Muitos desses ataques estão ligados a grupos armados que procuram tomar controle de terras ricas em recursos pertencentes a comunidades rurais, a fim de explorá-las para obter ganhos econômicos.
O conflito armado com as FARC pode estar oficialmente encerrado, mas outros conflitos permanecem, principalmente com o grupo guerrilheiro Exército de Libertação Nacional (ELN), enquanto os grupos paramilitares continuam a ser a ameaça mais séria aos direitos humanos, especialmente no campo.
O processo de paz com o ELN estava programado para começar no início deste ano, mas o fracasso do grupo em libertar um de seus reféns de alto perfil atrasou o início do processo.
“Se a Colômbia realmente tiver sucesso a longo prazo em fazer a paz funcionar para todos, as autoridades devem assegurar que o direito fundamental dos milhões de vítimas do país à verdade, justiça e reparação seja devidamente respeitado”, disse Erika Guevara-Rosas.
O acordo sobre as vítimas do conflito – um dos pilares do acordo de paz e que detalha como o direito das vítimas à verdade, à justiça e à reparação será garantida através de um sistema de justiça transicional – é inegavelmente um passo em frente em termos de direitos das vítimas, especialmente quando comparado com experiências anteriores com os processos de paz na Colômbia.

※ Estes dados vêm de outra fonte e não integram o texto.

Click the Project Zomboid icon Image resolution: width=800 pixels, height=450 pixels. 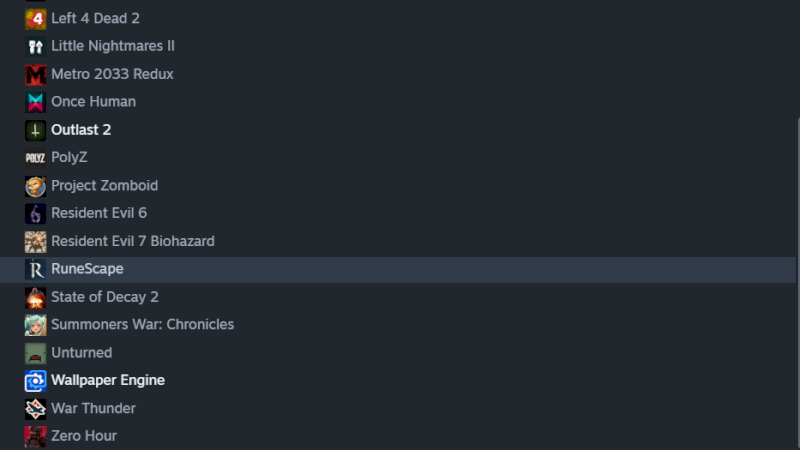tap(35, 186)
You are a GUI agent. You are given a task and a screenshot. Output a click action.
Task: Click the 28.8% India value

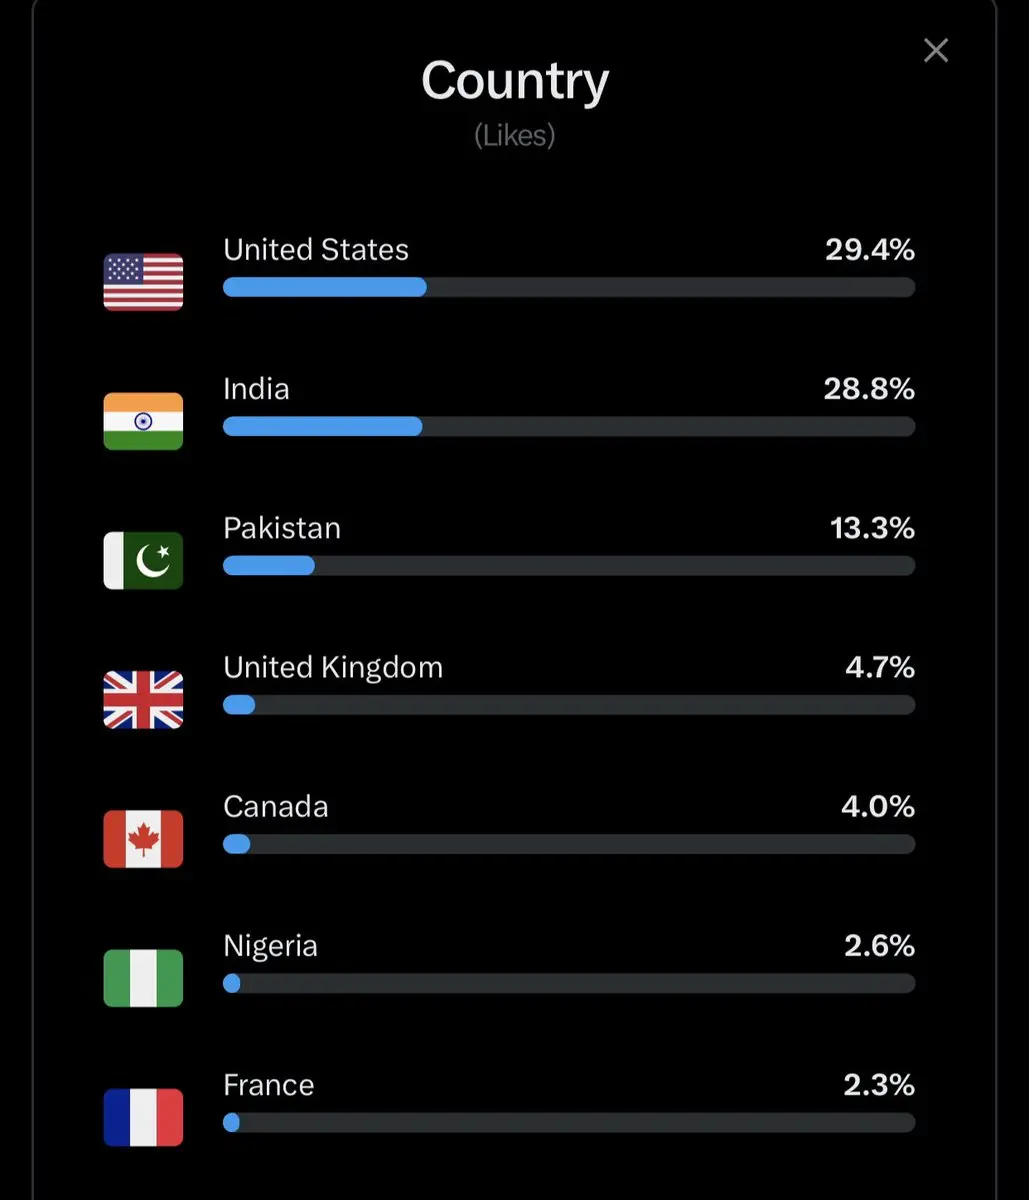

Mas, apesar das revisões, continua a ficar aquém do direito internacional e dos padrões de direitos humanos.
Em particular, a Anistia Internacional tem criticado repetidamente o fato de que as sanções não refletem a gravidade de alguns dos crimes cometidos e também que a definição de responsabilidade de comando pode permitir que os superiores das forças de segurança e das FARC evadem a responsabilidade pelas ações de seus subordinados.
“O fato é que a Colômbia deve cumprir sua obrigação com o direito internacional dos direitos humanos de garantir o direito das vítimas à verdade, justiça e reparação. Este direito não pode ser comprometido se esta é uma verdadeira paz para as vítimas “, disse Erika Guevara-Rosas.
Mas a exigência do acordo revisado de que as FARC entreguem seus bens pode ser importante em termos de direito de reparação das vítimas, mas somente se forem tomadas medidas para garantir que todos os bens sejam identificados, entregues e efetivamente usados em apoio a vítimas.
“Esse acordo deve resultar em uma paz para todos os colombianos, incluindo as vítimas de abusos e violações de direitos humanos, os defensores de direitos humanos que arriscam suas vidas para defender os direitos dos outros, as comunidades rurais que procuram proteger suas terras da exploração e as mulheres sobreviventes da violência de gênero lutando corajosamente pela justiça. Suas vozes devem ser ouvidas alto e claro como a Colômbia prepara-se para implementar a sua paz há muito procurado “, disse Erika Guevara-Rosas.